Smith: Trial attorneys bet big on chief justice candidate

Smith: Trial attorneys bet big on chief justice candidate

This is an opinion column.

Alabama’s trial bar is putting their cash on the scales in favor of Associate Justice Sarah Stewart’s bid to lead the Alabama Supreme Court. Plaintiff’s attorneys have historically been in the camp of Democrats, but that’s not a viable political option when all the action is in the Republican primaries. Alabama voters may support a return to “tort hell,” but they should at least know about the trial bar’s keen interest in Stewart’s candidacy.

To be clear, I wrote about this issue in 2022 when the trial bar heavily funded an unsuccessful candidate against Associate Justice Greg Cook. Nothing has changed. It’s literally the same playbook.

This time it’s Bryan Taylor facing off against Associate Justice Sarah Stewart. While Stewart has the advantage of currently serving on the court and a lengthy tenure as a judge, Taylor isn’t new to Alabama politics. He has served as a state senator as well as legal advisor to both Gov. Bob Riley and Gov. Kay Ivey. Taylor also has an inside understanding of politics having served as deputy legal counsel to the Alabama Republican Party.

So why does it matter where the plaintiff’s bar puts their cash?
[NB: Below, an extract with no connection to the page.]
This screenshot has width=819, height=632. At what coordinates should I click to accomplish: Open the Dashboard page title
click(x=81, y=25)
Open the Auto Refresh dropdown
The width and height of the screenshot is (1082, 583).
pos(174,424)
I’ll spare you the history lesson on Alabama plaintiff’s verdicts, but the Yellowhammer State has a history of wild plaintiff’s verdicts which culminated in the United States Supreme Court’s 1996 intervention in BMW v. Gore.

Ira Gore purchased a new car from an Alabama BMW dealership and discovered that his new vehicle had been repainted. He sued BMW alleging that it committed fraud by failing to inform him that his car had been repainted. The trial court awarded Gore $4,000 in compensatory damages and $4 million in punitive damages. On appeal, the Alabama Supreme Court ruled that the damages were not so excessive as to violate BMW’s Fourteenth Amendment right to due process.

Thankfully, the Supreme Court reversed that Alabama Supreme Court and put some basic guardrails around the punitive judgements of the 1990s. Political realities changed as well. Looking to secure more business investment in Alabama, a new wave of conservative elected officials enacted various tort reform measures much to the chagrin of the trial bar.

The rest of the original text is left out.